_Document extract_

───

This is the tragic real-life story of Edwin Valero who transformed himself from a poor petty-thief living a hand-to-mouth existence in a run down suburban Venezuelan small town to becoming the undefeated super-flyweight, and then lightweight boxing champion of the world. This dramatized account starts when the scrawny fit youngster is spotted in the gym where he not only trains, but also lives to avoid going home to his family, by a rather shady promoter who sees the talented Valero (Alexander Leterini) as a potential money maker.
Valero had started boxing at the age of 12 and his successful record in the ring even in those days was fueled as much as by his short-fused temper and his dogged determination to succeed, as well as his natural skills that he had. His schizophrenic behavior had him acting one moment as a gentle and persuasive lover with his schoolgirl sweetheart who would become his young wife, to than an unchecked torrent of violence when he turned back into a real street thug whenever he was angry or jealous.
When he turned professional, Valero had unparalleled success winning every bout by knocking out his opponent, and was destined for an even bigger international career when he had a near-fatal motorbike accident in which he fractured his skull which disbarred him for fighting in the lucrative US market.

───

_Information shown_

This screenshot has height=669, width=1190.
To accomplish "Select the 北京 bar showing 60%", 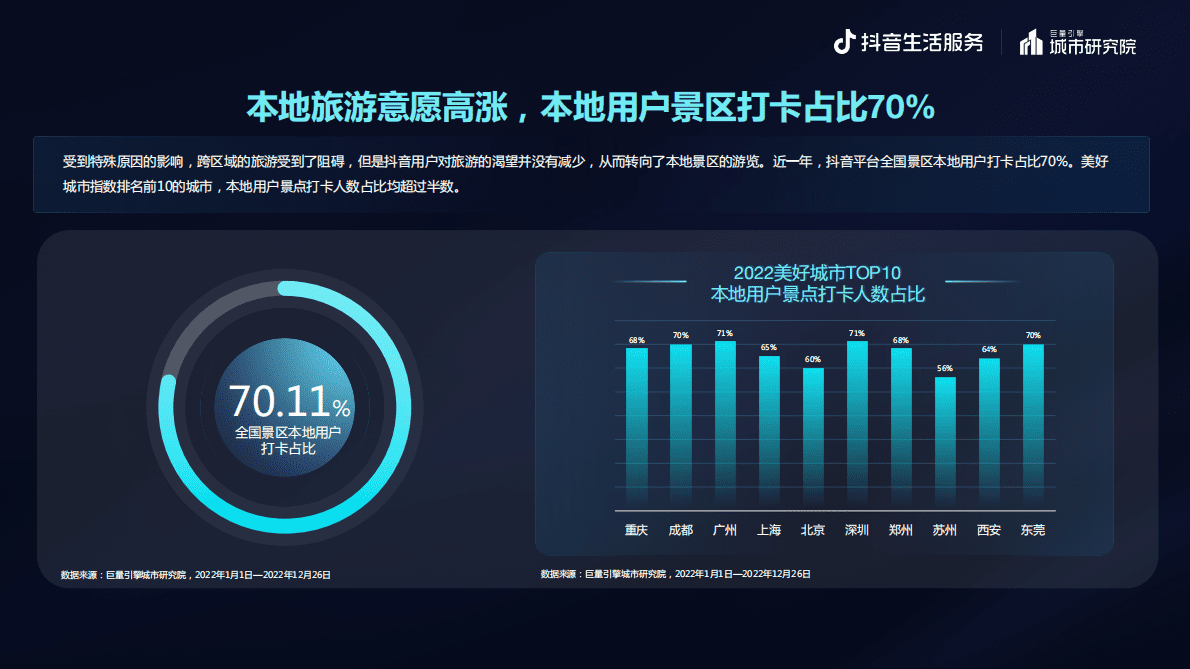I will tap(813, 435).
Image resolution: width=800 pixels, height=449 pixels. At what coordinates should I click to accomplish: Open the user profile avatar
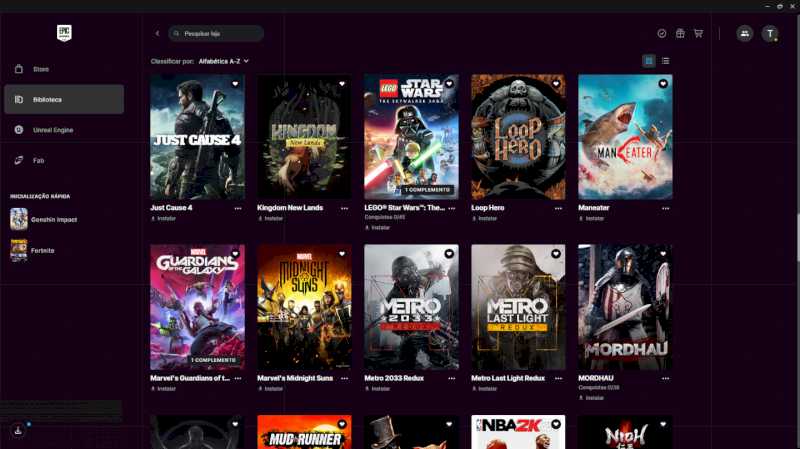point(770,33)
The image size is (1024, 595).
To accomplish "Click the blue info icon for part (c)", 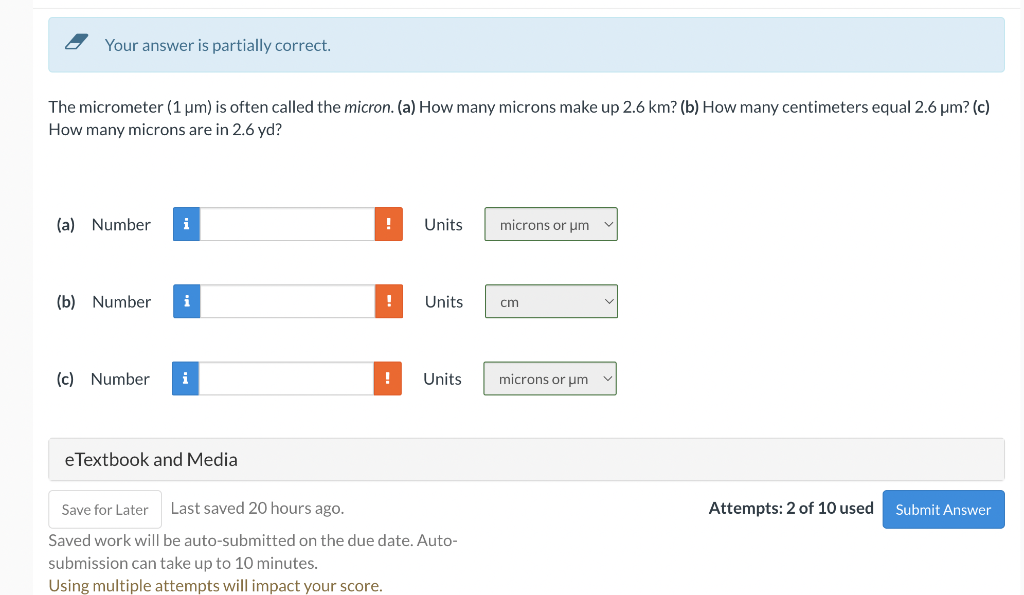I will [x=185, y=379].
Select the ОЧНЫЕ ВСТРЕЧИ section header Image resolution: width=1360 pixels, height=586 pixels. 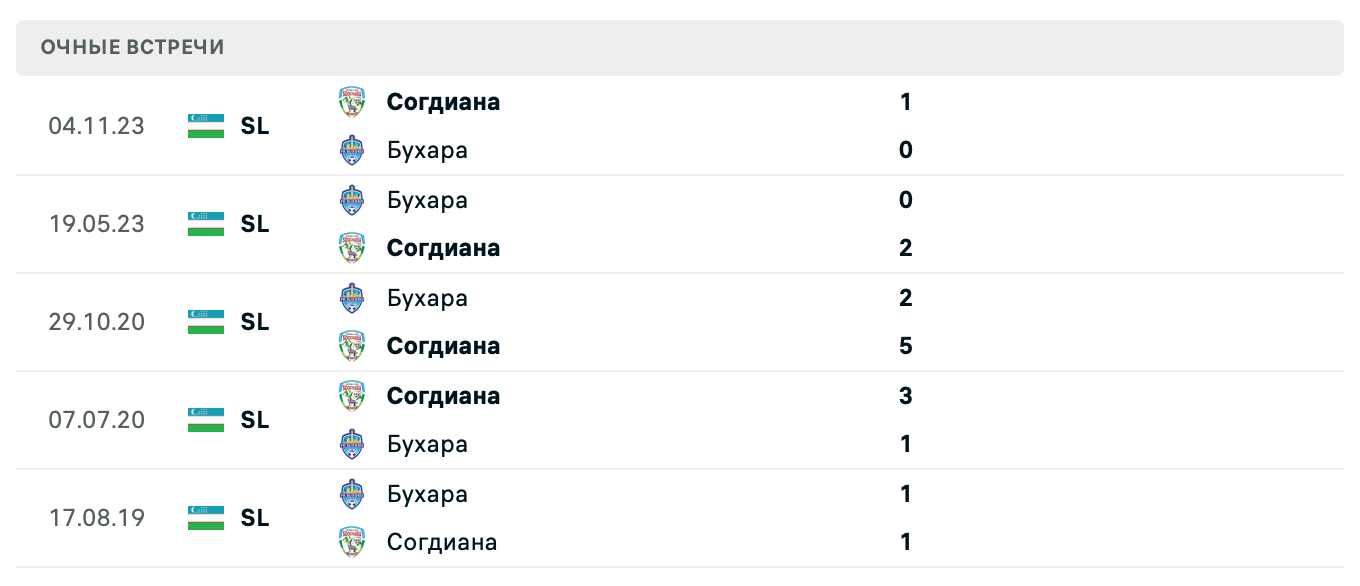click(131, 46)
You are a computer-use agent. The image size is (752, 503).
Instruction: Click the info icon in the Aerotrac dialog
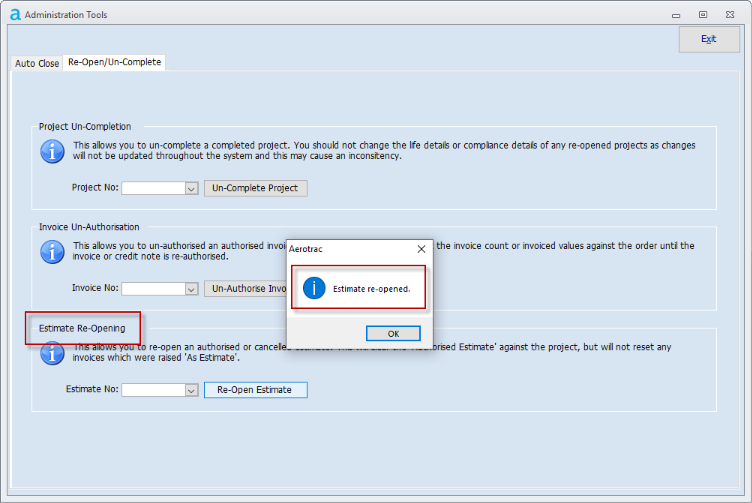coord(315,288)

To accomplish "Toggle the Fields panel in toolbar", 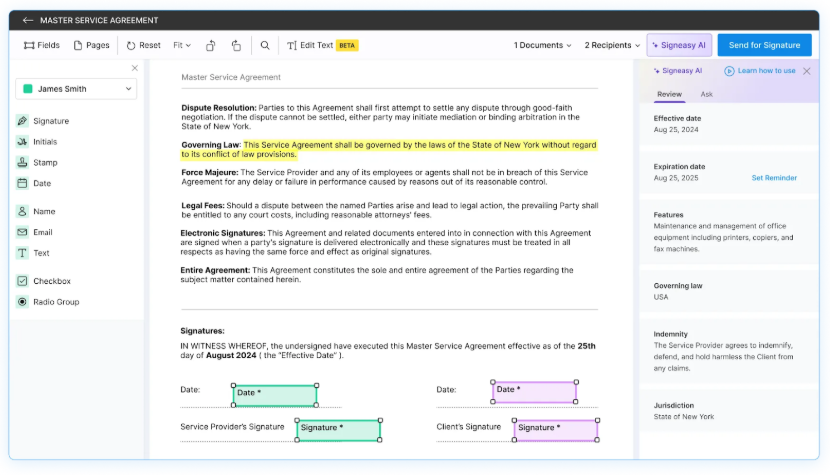I will [x=42, y=45].
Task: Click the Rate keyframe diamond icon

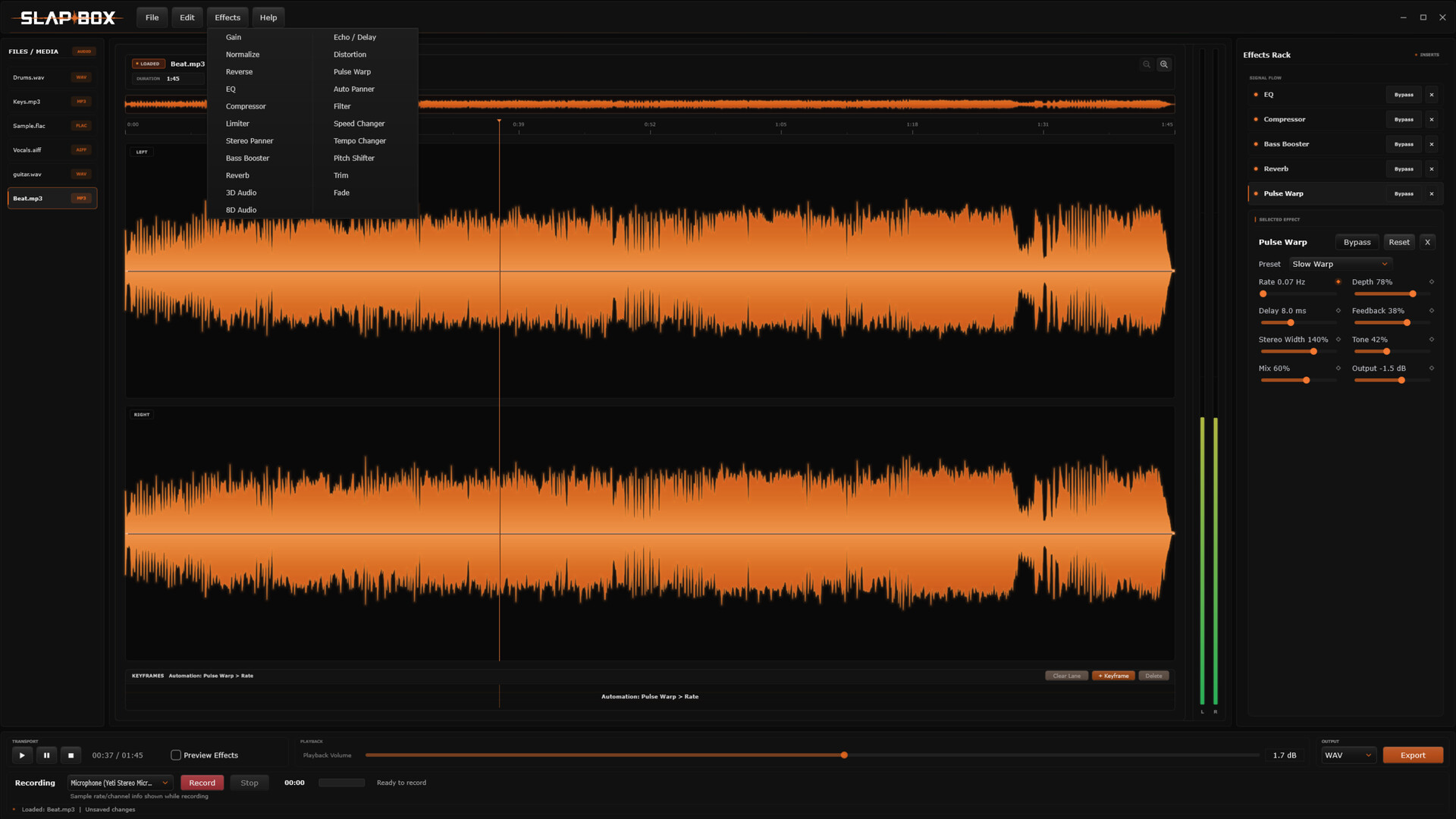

───

_Your goal_
Do these statements agree with the Edwin Valero synopsis? For each, answer yes or no and quote the words of the synopsis that decide it.
1. Valero took up boxing at age 12.
2. Valero lived in the gym where he trained.
3. As a professional, Valero won some of his fights on points.
The listing has nothing to do with the text about Edwin Valero.

_Response_
1. Yes: "Valero had started boxing at the age of 12"
2. Yes: "the gym where he not only trains, but also lives"
3. No: "winning every bout by knocking out his opponent"